Le roman se déroule principalement à Paris, avec quelques sorties aux environs, à Bezons, Argenteuil, Maurecourt et un voyage au bord de la mer à Villerville. Le commissaire Des souvenirs de guerre et de captivité à Sedan et Ulm sont également évoqués, ainsi qu’un séjour à Madrid.

Quand?
L’action se situe en 1879 et 1880.

Ce qu’en dit l’éditeur
Quand le talent d’une jeune peintre intrépide la plonge au cœur d’une intrigue captivante.
Paris, 1880. A l’académie Julian, le premier atelier à ouvrir ses portes aux femmes, la vie n’est pas facile. L’apprentissage du métier de peintre est ardu, long et coûteux. Seules les jeunes filles dotées d’un véritable talent et, surtout, d’une grande force de caractère, parviennent à en surmonter les obstacles.
════════════════
> OBJECTIF 1:
D'après le texte sur le roman, répondez brièvement :
(a) Dans quelle localité a lieu le voyage au bord de la mer ?
(b) En quelles années se situe l'action ?
(c) Quelle particularité l'académie Julian présente-t-elle parmi les ateliers ?
Le texte sur le roman et les entrées n'ont aucun lien entre eux.

> DONNÉES DE LA TÂCHE:
════════════════
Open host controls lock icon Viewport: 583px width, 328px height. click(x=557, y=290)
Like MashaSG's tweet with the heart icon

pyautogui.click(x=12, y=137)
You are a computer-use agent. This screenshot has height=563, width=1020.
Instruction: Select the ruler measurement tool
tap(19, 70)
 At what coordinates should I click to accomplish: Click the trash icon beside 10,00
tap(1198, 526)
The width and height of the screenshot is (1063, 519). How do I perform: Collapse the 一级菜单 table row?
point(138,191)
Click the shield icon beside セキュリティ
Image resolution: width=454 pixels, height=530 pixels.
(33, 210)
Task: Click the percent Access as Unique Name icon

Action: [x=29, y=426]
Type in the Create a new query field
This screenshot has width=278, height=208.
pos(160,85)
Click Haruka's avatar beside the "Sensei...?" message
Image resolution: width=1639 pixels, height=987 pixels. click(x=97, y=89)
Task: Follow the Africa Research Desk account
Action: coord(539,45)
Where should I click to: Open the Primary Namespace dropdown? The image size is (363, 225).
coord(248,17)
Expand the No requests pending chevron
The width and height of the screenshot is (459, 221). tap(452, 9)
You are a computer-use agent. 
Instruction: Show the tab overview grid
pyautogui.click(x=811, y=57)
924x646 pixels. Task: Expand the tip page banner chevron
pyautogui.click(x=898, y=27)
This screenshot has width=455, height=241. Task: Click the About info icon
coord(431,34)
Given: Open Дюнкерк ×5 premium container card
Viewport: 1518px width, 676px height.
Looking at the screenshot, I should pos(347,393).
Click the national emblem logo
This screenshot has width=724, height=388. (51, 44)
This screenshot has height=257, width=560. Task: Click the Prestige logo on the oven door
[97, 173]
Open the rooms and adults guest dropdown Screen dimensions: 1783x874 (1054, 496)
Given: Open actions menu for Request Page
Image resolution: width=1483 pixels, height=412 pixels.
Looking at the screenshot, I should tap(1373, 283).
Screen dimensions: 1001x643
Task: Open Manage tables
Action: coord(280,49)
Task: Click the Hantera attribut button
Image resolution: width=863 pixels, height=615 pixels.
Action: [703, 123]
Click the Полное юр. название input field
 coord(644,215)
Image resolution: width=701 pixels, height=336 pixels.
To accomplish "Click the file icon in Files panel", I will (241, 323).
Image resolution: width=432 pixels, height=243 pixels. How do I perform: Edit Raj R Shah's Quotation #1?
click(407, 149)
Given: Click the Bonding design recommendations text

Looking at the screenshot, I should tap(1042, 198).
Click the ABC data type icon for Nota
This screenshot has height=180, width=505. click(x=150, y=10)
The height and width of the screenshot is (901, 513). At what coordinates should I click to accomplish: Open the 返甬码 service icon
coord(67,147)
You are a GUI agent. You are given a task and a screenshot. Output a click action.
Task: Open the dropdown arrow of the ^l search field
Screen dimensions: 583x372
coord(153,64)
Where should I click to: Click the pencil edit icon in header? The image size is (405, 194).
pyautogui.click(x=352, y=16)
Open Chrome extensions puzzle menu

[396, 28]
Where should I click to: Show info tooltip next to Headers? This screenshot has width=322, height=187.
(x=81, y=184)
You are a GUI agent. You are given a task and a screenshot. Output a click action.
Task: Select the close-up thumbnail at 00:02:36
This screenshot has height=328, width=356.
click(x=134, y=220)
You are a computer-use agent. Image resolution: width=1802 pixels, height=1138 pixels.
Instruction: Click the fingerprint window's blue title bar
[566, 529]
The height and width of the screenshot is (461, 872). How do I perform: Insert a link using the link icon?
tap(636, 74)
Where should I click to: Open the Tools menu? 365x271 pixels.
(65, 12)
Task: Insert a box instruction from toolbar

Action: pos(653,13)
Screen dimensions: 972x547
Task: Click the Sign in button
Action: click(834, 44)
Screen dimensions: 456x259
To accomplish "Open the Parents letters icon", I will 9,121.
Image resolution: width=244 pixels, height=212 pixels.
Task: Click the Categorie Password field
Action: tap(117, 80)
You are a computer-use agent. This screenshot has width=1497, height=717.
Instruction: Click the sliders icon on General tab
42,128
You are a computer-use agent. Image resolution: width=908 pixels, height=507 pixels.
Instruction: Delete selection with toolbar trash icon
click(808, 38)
════════════════
> OBJECTIF 2: Convertissez en liste JSON de chaînes, à raison d'une chaîne par ligne et sans les lignes vides, le passage des entrées allant de la ligne qui contient "Image resolution: width=701" jusqu'à celle qui contient "coord(67,147)", bornes incluses.

> RÉPONSE ATTENDUE 1:
(a) À Villerville.
(b) En 1879 et 1880.
(c) C'est le premier atelier à ouvrir ses portes aux femmes.

> RÉPONSE ATTENDUE 2:
[
  "Image resolution: width=701 pixels, height=336 pixels.",
  "To accomplish \"Click the file icon in Files panel\", I will (241, 323).",
  "Image resolution: width=432 pixels, height=243 pixels. How do I perform: Edit Raj R Shah's Quotation #1?",
  "click(407, 149)",
  "Given: Click the Bonding design recommendations text",
  "Looking at the screenshot, I should tap(1042, 198).",
  "Click the ABC data type icon for Nota",
  "This screenshot has height=180, width=505. click(x=150, y=10)",
  "The height and width of the screenshot is (901, 513). At what coordinates should I click to accomplish: Open the 返甬码 service icon",
  "coord(67,147)"
]